** Opening Records for the task block **
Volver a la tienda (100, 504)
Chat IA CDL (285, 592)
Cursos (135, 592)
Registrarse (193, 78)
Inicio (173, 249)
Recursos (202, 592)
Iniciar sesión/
** Closing Records for the task block **
Exercise aim ▸ Print out the whole of the material above exactly as it stands.

Result of this task ▸
Volver a la tienda (100, 504)
Chat IA CDL (285, 592)
Cursos (135, 592)
Registrarse (193, 78)
Inicio (173, 249)
Recursos (202, 592)
Iniciar sesión/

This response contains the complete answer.